Or this alternate one : keep cmpxchg_double() stuff but block IRQ in
slab_alloc() if KMEMCHECK or DEBUG_PAGEALLOC

I tested it and got no kmemcheck splat

Thanks

[PATCH] slub: block IRQ in slab_alloc() if KMEMCHECK or DEBUG_PAGEALLOC

Christian Casteyde reported a KMEMCHECK splat in slub code.

Problem is now we are lockless and allow IRQ in slab_alloc, the object
we manipulate from freelist can be allocated and freed right before we
try to read object->next

Same problem can happen with DEBUG_PAGEALLOC

Reported-by: Christian Casteyde <casteyde.christian@free.fr>
Signed-off-by: Eric Dumazet <eric.dumazet@gmail.com>
Cc: Andrew Morton <akpm@linux-foundation.org>
Cc: Pekka Enberg <penberg@cs.helsinki.fi>
Cc: Vegard Nossum <vegardno@ifi.uio.no>
Cc: Christoph Lameter <cl@linux.com>
---
 mm/slub.c |   16 ++++++++++++----
 1 files changed, 12 insertions(+), 4 deletions(-)

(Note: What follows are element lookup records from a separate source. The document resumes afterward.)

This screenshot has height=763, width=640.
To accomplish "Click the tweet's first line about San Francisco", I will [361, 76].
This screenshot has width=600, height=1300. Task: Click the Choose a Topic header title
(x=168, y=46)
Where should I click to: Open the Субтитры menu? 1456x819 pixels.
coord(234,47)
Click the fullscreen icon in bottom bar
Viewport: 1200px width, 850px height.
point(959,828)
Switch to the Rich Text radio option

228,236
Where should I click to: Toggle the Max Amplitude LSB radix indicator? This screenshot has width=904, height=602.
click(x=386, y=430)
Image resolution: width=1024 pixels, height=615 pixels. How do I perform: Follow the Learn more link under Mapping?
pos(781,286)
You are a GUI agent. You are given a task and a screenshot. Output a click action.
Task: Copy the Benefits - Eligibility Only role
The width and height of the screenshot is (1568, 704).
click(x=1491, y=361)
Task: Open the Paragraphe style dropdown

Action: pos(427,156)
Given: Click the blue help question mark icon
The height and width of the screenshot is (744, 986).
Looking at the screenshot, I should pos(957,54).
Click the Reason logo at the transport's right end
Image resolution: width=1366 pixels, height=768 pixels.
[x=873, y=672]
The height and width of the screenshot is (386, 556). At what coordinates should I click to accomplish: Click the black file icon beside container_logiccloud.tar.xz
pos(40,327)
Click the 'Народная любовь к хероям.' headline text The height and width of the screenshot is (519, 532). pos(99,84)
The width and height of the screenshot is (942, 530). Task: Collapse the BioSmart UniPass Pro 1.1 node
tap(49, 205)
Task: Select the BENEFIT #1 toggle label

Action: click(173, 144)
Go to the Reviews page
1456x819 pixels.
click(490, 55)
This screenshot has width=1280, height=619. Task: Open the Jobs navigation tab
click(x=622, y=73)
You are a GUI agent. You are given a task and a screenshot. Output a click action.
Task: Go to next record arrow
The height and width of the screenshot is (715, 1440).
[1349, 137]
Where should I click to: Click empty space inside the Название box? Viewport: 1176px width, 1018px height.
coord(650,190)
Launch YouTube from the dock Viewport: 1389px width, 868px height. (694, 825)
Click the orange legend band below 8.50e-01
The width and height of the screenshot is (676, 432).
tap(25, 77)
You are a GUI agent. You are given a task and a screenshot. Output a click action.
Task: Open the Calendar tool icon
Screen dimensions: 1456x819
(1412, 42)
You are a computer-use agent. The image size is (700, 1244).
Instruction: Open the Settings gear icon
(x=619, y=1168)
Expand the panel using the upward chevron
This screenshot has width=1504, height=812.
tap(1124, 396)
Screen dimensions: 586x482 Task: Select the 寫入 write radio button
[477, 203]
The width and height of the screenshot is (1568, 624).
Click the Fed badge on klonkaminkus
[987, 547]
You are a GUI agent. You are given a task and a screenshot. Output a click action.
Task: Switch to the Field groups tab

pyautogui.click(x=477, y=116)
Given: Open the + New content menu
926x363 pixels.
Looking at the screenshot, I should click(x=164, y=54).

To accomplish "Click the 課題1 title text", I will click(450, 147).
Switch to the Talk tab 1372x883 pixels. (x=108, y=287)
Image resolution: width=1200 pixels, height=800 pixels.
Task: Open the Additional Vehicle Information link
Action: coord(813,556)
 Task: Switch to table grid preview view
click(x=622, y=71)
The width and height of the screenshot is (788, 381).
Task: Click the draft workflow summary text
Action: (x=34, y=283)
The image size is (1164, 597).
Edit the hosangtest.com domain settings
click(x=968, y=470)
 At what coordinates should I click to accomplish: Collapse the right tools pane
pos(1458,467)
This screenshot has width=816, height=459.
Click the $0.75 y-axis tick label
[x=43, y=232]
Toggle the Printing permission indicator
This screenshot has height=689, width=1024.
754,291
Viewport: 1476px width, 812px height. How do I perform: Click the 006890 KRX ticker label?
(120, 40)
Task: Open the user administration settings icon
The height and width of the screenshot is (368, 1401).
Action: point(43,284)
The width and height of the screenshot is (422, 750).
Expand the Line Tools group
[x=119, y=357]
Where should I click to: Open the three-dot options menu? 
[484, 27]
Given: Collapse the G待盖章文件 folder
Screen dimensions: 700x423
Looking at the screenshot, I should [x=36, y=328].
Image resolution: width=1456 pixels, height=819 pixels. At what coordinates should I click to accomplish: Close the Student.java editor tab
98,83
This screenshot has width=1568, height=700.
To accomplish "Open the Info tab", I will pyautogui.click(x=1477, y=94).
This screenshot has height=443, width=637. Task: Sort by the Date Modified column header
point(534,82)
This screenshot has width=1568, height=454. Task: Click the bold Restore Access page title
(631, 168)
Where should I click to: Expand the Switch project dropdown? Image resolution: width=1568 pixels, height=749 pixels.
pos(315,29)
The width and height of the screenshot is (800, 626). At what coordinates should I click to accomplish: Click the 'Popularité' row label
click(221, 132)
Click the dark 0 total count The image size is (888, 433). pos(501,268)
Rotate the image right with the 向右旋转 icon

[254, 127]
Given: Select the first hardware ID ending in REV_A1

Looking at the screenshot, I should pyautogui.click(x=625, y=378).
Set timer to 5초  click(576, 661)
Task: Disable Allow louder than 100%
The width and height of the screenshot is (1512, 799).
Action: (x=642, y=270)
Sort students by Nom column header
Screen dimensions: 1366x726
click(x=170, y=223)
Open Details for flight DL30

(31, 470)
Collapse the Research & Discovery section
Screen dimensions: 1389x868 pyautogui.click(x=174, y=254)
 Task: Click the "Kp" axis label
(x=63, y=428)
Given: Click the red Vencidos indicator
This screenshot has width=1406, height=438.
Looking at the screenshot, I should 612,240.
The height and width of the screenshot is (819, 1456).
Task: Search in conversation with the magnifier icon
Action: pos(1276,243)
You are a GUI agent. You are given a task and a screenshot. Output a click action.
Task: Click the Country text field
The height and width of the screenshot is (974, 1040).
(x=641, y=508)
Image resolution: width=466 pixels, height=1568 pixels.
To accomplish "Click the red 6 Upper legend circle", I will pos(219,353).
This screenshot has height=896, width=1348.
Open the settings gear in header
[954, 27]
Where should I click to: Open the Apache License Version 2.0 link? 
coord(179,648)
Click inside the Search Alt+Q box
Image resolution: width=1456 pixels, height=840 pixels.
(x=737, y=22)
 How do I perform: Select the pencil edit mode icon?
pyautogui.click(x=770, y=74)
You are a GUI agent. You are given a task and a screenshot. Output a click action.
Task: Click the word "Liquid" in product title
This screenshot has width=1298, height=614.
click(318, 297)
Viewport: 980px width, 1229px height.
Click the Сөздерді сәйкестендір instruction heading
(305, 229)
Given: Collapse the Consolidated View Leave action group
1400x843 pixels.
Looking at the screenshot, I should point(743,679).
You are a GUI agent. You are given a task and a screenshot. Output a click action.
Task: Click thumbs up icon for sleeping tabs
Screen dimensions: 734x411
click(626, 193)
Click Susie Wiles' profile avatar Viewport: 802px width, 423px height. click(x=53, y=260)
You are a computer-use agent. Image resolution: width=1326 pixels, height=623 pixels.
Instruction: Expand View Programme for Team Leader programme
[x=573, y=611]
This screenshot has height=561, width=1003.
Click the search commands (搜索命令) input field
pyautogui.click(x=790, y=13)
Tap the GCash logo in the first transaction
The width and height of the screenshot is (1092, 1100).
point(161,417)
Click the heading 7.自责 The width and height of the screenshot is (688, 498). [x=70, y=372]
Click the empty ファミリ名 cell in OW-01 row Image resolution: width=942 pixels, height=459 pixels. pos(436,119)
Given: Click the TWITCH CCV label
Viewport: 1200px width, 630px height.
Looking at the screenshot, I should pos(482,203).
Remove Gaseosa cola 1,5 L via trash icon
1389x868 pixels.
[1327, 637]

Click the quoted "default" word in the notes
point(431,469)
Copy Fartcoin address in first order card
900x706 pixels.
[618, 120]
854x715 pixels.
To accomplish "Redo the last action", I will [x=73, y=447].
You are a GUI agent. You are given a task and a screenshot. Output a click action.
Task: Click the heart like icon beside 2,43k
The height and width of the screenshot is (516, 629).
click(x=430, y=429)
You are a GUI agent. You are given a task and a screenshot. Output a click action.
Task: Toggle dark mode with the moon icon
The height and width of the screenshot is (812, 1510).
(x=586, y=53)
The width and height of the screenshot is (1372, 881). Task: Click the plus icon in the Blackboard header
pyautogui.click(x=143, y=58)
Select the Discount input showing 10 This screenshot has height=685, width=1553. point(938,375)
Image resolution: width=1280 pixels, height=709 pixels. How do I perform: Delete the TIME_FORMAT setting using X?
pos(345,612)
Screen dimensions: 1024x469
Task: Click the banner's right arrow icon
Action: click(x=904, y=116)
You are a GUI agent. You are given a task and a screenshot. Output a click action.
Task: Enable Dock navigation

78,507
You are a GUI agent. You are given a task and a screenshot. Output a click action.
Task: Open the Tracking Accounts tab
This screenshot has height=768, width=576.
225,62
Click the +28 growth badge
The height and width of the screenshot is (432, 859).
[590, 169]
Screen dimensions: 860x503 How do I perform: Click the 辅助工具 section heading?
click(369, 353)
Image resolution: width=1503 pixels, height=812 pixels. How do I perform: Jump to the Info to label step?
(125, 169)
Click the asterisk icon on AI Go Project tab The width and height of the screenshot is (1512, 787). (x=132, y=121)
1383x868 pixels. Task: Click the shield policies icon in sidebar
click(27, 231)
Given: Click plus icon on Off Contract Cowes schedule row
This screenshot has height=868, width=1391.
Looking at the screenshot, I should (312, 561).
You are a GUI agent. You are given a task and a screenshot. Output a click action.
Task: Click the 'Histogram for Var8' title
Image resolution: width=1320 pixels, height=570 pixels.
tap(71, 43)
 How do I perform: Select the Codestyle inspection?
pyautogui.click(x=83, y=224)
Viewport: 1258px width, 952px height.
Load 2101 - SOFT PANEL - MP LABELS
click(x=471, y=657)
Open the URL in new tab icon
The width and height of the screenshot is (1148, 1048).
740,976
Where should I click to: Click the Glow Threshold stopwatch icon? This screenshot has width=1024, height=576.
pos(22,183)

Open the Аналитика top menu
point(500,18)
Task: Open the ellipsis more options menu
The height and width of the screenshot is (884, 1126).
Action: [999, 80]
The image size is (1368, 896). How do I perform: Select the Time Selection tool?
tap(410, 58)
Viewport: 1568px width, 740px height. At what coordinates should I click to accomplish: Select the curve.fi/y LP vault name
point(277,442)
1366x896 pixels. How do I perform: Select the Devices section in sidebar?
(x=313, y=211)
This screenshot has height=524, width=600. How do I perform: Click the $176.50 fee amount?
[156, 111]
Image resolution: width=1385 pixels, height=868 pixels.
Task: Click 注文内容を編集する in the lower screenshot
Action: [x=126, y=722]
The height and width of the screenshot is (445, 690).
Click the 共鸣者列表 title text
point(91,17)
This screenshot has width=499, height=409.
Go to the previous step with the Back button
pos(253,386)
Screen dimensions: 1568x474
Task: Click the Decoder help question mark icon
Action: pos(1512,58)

diff --git a/mm/slub.c b/mm/slub.c
index 94d2a33..9c34a2b 100644
--- a/mm/slub.c
+++ b/mm/slub.c
@@ -1881,7 +1881,13 @@ debug:
  * If not then __slab_alloc is called for slow processing.
  *
  * Otherwise we can simply pick the next object from the lockless free list.
+ * Since we access object->next, we must disable irqs if KMEMCHECK or
+ * DEBUG_PAGEALLOC is defined, since object could be allocated and freed
+ * under us.
  */
+#if !defined(CONFIG_CMPXCHG_LOCAL) || defined(CONFIG_KMEMCHECK) || defined(CONFIG_DEBUG_PAGEALLOC)
+#define MASK_IRQ_IN_SLAB_ALLOC
+#endif
 static __always_inline void *slab_alloc(struct kmem_cache *s,
 		gfp_t gfpflags, int node, unsigned long addr)
 {
@@ -1889,16 +1895,18 @@ static __always_inline void *slab_alloc(struct kmem_cache *s,
 	struct kmem_cache_cpu *c;
 #ifdef CONFIG_CMPXCHG_LOCAL
 	unsigned long tid;
-#else
+#endif
+#ifdef MASK_IRQ_IN_SLAB_ALLOC
 	unsigned long flags;
 #endif
 
 	if (slab_pre_alloc_hook(s, gfpflags))
 		return NULL;
 
-#ifndef CONFIG_CMPXCHG_LOCAL
+#ifdef MASK_IRQ_IN_SLAB_ALLOC
 	local_irq_save(flags);
-#else
+#endif
+#ifdef CONFIG_CMPXCHG_LOCAL
 redo:
 #endif
 
@@ -1954,7 +1962,7 @@ redo:
 		stat(s, ALLOC_FASTPATH);
 	}
 
-#ifndef CONFIG_CMPXCHG_LOCAL
+#ifdef MASK_IRQ_IN_SLAB_ALLOC
 	local_irq_restore(flags);
 #endif
Comment 22 Eric Dumazet 2011-04-20 14:27:00 UTC
Le mercredi 20 avril 2011 à 09:05 -0500, Christoph Lameter a écrit :
> On Wed, 20 Apr 2011, Eric Dumazet wrote:
> 
> > > Then, just disable SLUB_CMPXCHG_DOUBLE if KMEMCHECK is defined, as I did
> in my first patch.
> 
> Ok your first patch seems to be the sanest approach.
> 
> >  {
> > @@ -1889,16 +1895,18 @@ static __always_inline void *slab_alloc(struct
> kmem_cache *s,
> >     struct kmem_cache_cpu *c;
> >  #ifdef CONFIG_CMPXCHG_LOCAL
> >     unsigned long tid;
> > -#else
> > +#endif
> > +#ifdef MASK_IRQ_IN_SLAB_ALLOC
> >     unsigned long flags;
> >  #endif
> >
> 
> Yea well that does not bring us much.

Well, we keep the fast free path ?

only slab_alloc() would have to disable irqs for ~20 instructions.
Comment 23 Eric Dumazet 2011-04-20 15:01:57 UTC
Le mercredi 20 avril 2011 à 09:42 -0500, Christoph Lameter a écrit :

> Avoiding the irq handling yields the savings that improve the fastpath. if
> you do both then there is only a regression left. So lets go with
> disabling the CMPXCHG_LOCAL.

OK, let's do that then.

Thanks

[PATCH v4] slub: dont use cmpxchg_double if KMEMCHECK or DEBUG_PAGEALLOC

Christian Casteyde reported a KMEMCHECK splat in slub code.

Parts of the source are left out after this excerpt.